何気なく見上げた夜空の、星座の形がわかったり、星にまつわる神話が思い浮かんだり、ちょっとしたウンチクを知っていたり...。
それができたら、星空は何倍にも楽しくなる!
さあ、これを覚えてオリオン座を見に行こう!

画像:オリオン座

<オリオン座>

アルテミス、アポロンの策略によってオリオンを射る!!

オリオン座は、狩人オリオンが右手にこんぼう、左手に獅子の毛皮を持っている姿とされています。
オリオンのお父さんは海の神ポセイドンで、オリオンは海の上を歩くことができました。
以前は乱暴者だったオリオンですが、失明するなど痛い目に遭い、すっかり改心して、月と狩りの女神アルテミスと親しくなります。
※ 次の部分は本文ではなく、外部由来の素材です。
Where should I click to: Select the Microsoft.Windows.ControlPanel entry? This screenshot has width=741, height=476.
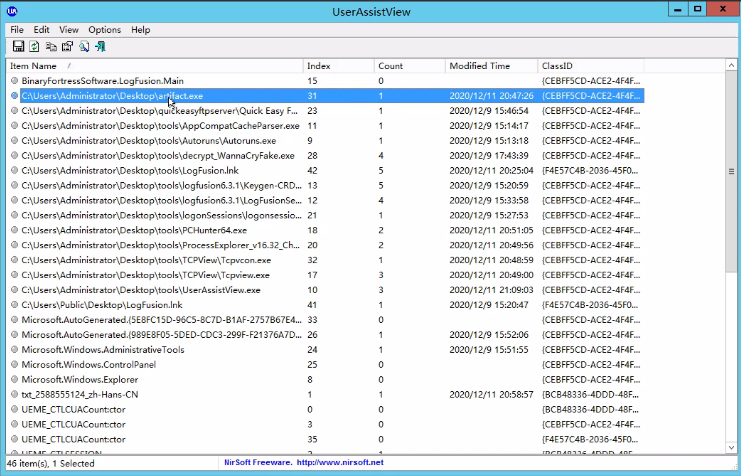click(x=88, y=365)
しかしアルテミスの兄アポロンは、2人の仲を良く思っていません。
ある日、アポロンは、海の上を歩いているオリオンを見つけ、遠く沖まで行ったのを確認してから、アルテミスに「あの的に矢を命中させてごらん」とオリオンの方を指さします。アルテミスは狩りの女神。それがオリオンの姿とは知らず、見事に命中させてしまいます。
後に岸へ打ち上げられたオリオンの遺体を見て、アルテミスは激しくショックを受けます。そして大神ゼウスに「オリオンを夜空にあげてください。私とまた会えるように」とお願いしました。それでオリオン座は月の通り道、白道[はくどう]の近くにあるのです。

※ 神話には諸説あります。

現実でも絶命が迫る!? ベテルギウス

オリオンの右肩でオレンジ色に輝くベテルギウス。その直径はなんと太陽の約750倍、重さは16.5〜19倍ぐらいと言われています(※1)。
恒星は質量で寿命を推測でき、ベテルギウスはもう星の寿命が迫っている状態。すでに明るさが変化する不安定な時期に入っていて、約半年から13か月ぐらいの周期で明るさが変わっています。
このベテルギウスがいつなくなるのか、あるいは、約640光年離れた星なので、実はすでに消滅しているのかも...という憶測が飛び交っていましたが、2021年の研究発表で、あと10万年以上は生きられそうだと明らかにされました。
恒星は寿命が尽きるとき、超新星爆発と呼ばれる大爆発をし、残骸が宇宙に飛び散るのですが、この様子を私たちが見られる可能性がなくなったのは少し残念ですね。それにしても、オリオンの悲劇とベテルギウスに残された命、なんだか重なって、オリオン座がちょっと切なく見えてきます。

※1...2021年2月に東京大学国際高等研究所カブリ数物連携宇宙研究機構から発表された論文に基づく。